I stood unhappily, as he went and gathered my clothes. He dressed me then, and with a casualness that was almost cruel, he let his hands graze against my sensitive skin as he worked. His fingers brushed past my stiff nipples, lingered around my thighs, and after he laced my nursing corset tight, he grabbed me by the waist and pulled me into him, so that my back was pressed to his front, his erection grinding against my ass.

He wrapped his fingers in my hair and yanked my head to one side, and then he bent forward and scored the skin there with his teeth, biting and sucking and nibbling from my ear to my collarbone until I was slumped against him, knees weak and panting hard.

And just as quickly as it started, it stopped, his wicked mouth moving away from my neck. I whimpered again, but he paid me no mind, tugging a dress over my body and deftly wrapping my hair into an elaborate bun, which he quickly pinned up.

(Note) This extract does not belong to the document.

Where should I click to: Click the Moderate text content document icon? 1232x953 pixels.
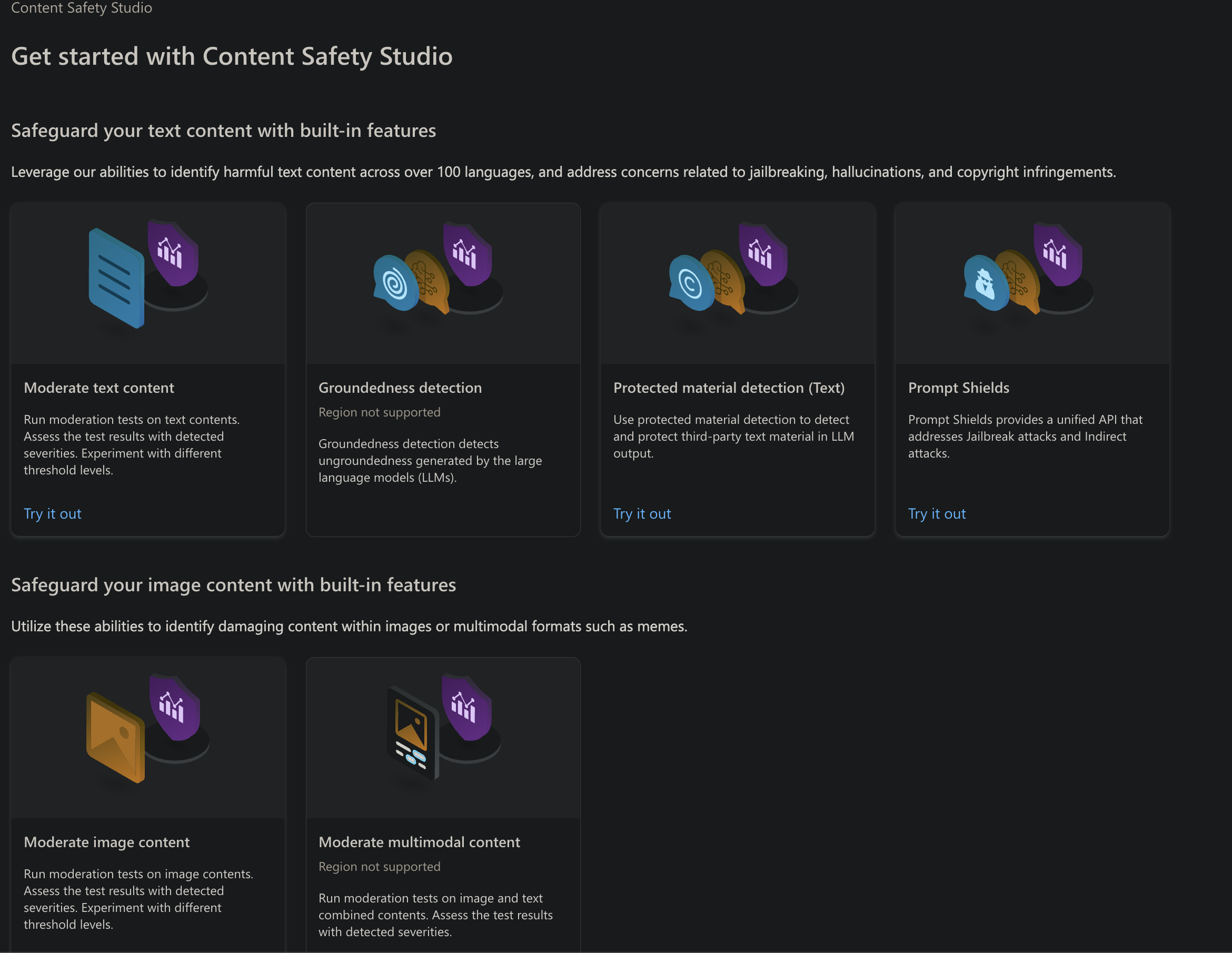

“I have some business to attend to in Scarborough today, so I won’t be back until dinner,” he told me, stepping away and eyeing my form, as if to admire his handiwork. “Bessie Knope, the nurse, will be here shortly before dinner, and I’ve already directed our housekeeper to acquaint her with the house and George’s nursery when she arrives. All I require is that you be in the dining room at seven. Understood?”

“Yes.”

He gave a short nod and grabbed his jacket from where it had been slung over the chair. He walked out of the room, pausing only to drop a tender, affectionate kiss on the sleeping George’s forehead, and then I was alone.

Bessie Knope ended up being precisely the person I would have myself hired to take care of George. She was a plump, patient woman in her fifties, and when she took a squirming George into her arms and started crooning to him in a soft, playful voice, the pair bonded so quickly that I almost felt jealous. But any jealousy I might have felt was immediately quashed by the insatiable, unbearable lust that had dogged me all day. More than anything, I wanted Julian to come home, drag me into the library, and fuck me until I was too sore to walk.

That’s not what happened.

At seven, right after nursing George and handing him off to Bessie, I sat in the dining room, my heart pumping fast. I wanted Julian—I wanted Julian’s body—but I was also nervous. Wary. A little frightened of him even. And that made me want him all the more.

But when he came in to the dining room, he came in with a packed basket of food and handed it to me, along with a pocket watch. I looked up at him, confused.

“Your hour…or rather,
my
hour…tonight will be spent alone by the stream in the woods.”

I blinked, still not understanding, and he smiled.

“You have spent every waking and sleeping moment with George since the day he was born. But I remember a woman who longed for freedom, for the outdoors, for time to ramble and explore on her own. So tonight, you are your own dinner partner and your dining room is the forest you love so much. I’ll see you in an hour.”